Breve, coinciso. Non ha provato ad adularmi o a far sì che cascassi in un suo tranello. O Caligo è troppo sicura di se stessa, o la mia alleanza non le interessa affatto, pensò.
“Punta Conchiglia, Rigogliovento, Freschilite, Tetravalle e Montimpervio. Le regioni di Vortipea non cadranno mai in mano ad una strega!” urlò il re, ergendosi in tutta la sua stazza. “Torna nelle terre occidentali e dì alla tua padrona che per averle dovrà passare sul mio cadavere! Vattene ora, straniero, profanatore di tradizioni! Non far più ritorno su queste terre o sarò io stesso a toglierti di mezzo!”
“Devo avvertirvi che dalla nostra parte abbiamo una potente arma.” ribatté pacatamente la figura nera. “Un’arma in grado di radere al suolo quest’intero castello con il sol movimento di un dito.”
“Sciocchezze!” sbraitò il re “Castello Cristallo è stato creato per resistere a qualsiasi calamità, protetto da incantesimi risalenti alla comparsa della magia!”
“Per tale motivo ho usato questo esempio. Sire, saprà sicuramente che esiste un’altrettanta antica magia, o per meglio dire, un arcano legame che unisce noi agli spiriti viventi.”
Il re diventò pallido come un lenzuolo e si accasciò sul trono. “N-n-non è possibile.”
“Oh, sì che è possibile. Giudicate voi stesso.”
Il messo nero mormorò una parola e si librò nell’aria facendo svolazzare il mantello. Il volto rimase nascosto dal cappuccio. Sotto di lui, come impresso a fuoco sul pavimento, cominciò a crearsi un sigillo nero pece. Due cerchi concentrici, all’interno dei quali figure geometriche si intrecciavano, formando un’inquietante trama. Dopo una rapida analisi, il re comprese che quelle figure erano glifi di una lingua a lui sconosciuta.

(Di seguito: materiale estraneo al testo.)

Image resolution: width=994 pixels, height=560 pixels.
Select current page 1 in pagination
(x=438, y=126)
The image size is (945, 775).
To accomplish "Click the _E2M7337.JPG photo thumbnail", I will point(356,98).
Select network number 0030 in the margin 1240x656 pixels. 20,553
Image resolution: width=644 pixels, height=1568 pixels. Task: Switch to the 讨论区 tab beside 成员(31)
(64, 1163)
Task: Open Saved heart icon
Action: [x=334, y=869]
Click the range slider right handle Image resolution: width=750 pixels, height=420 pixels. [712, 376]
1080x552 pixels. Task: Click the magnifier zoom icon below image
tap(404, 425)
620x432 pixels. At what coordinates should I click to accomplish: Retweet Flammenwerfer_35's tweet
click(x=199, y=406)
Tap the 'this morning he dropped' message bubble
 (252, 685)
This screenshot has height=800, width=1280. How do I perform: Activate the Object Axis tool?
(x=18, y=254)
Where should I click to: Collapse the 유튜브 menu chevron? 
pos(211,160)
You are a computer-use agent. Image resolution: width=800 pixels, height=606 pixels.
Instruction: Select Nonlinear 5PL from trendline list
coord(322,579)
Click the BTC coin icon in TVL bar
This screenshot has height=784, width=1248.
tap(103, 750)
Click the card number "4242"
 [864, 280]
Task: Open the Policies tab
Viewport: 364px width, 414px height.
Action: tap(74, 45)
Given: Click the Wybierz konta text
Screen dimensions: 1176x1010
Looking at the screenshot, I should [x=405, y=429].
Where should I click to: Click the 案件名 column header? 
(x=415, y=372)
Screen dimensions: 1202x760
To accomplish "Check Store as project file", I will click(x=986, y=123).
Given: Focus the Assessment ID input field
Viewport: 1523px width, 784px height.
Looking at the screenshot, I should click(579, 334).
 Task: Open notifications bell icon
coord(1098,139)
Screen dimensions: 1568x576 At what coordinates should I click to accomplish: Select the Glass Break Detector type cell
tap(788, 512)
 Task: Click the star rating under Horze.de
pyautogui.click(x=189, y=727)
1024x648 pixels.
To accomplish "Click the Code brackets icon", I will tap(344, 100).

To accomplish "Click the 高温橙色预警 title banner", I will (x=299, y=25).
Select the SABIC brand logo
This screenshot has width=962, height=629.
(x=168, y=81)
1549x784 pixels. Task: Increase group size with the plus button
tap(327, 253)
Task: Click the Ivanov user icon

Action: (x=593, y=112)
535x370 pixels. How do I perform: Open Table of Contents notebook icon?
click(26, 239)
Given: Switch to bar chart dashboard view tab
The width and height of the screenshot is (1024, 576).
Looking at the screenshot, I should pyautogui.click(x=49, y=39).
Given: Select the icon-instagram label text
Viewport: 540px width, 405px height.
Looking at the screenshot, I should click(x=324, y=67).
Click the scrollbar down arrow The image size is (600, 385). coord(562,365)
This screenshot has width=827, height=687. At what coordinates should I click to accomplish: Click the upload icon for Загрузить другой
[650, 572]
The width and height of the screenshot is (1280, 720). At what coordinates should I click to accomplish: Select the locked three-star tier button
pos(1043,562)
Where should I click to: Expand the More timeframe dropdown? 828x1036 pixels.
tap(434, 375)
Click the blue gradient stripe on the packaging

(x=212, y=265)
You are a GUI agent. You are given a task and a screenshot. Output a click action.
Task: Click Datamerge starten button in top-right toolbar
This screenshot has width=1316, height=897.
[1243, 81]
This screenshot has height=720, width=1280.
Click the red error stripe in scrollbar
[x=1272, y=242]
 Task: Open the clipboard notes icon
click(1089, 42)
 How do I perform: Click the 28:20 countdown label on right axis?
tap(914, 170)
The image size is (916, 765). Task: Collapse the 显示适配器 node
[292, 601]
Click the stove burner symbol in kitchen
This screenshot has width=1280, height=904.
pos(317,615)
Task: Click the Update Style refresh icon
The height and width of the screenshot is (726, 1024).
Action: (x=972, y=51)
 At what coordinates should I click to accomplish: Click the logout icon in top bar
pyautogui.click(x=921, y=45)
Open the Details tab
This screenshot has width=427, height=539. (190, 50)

“Si fermi, si fermi, ambasciatore senza nome!” lo pregò urlando il re. “Non commetta scelleratezze!”
Ma la figura nera non smetteva la sua danza macabra, librato a mezz’aria.
Il sigillo, così come si era creato, implose in se stesso e generò un’ombra nera.
Il re ci mise un attimo a mettere a fuoco. Identificò l’ombra come l’immagine di un corvo. Allora non mente!, pensò sgomento,gli elementisti sono ancora vivi.
Il corvo si abbatté in tutta la sua furia sui gradini che portavano al trono. Ci fu un esplosione e re Roger fu scaraventato contro una colonna di granito.
Il corvo nero gracchiò, e il messo rise. “Arrivederci, sire”.
 
 
Buongiorno lettori! Questo è l’inizio della mia prima opera fantasy, e devo ammettere che non mi piace granché perché è imparagonabile all’idea che avevo in testa riguardo alla storia.
È solo il primo capitolo, ma gradirei veramente avere consigli per modificare la struttura, correggere eventuali errori di grammatica o di altra natura.
Ne sarei veramente felice! Grazie a tutti!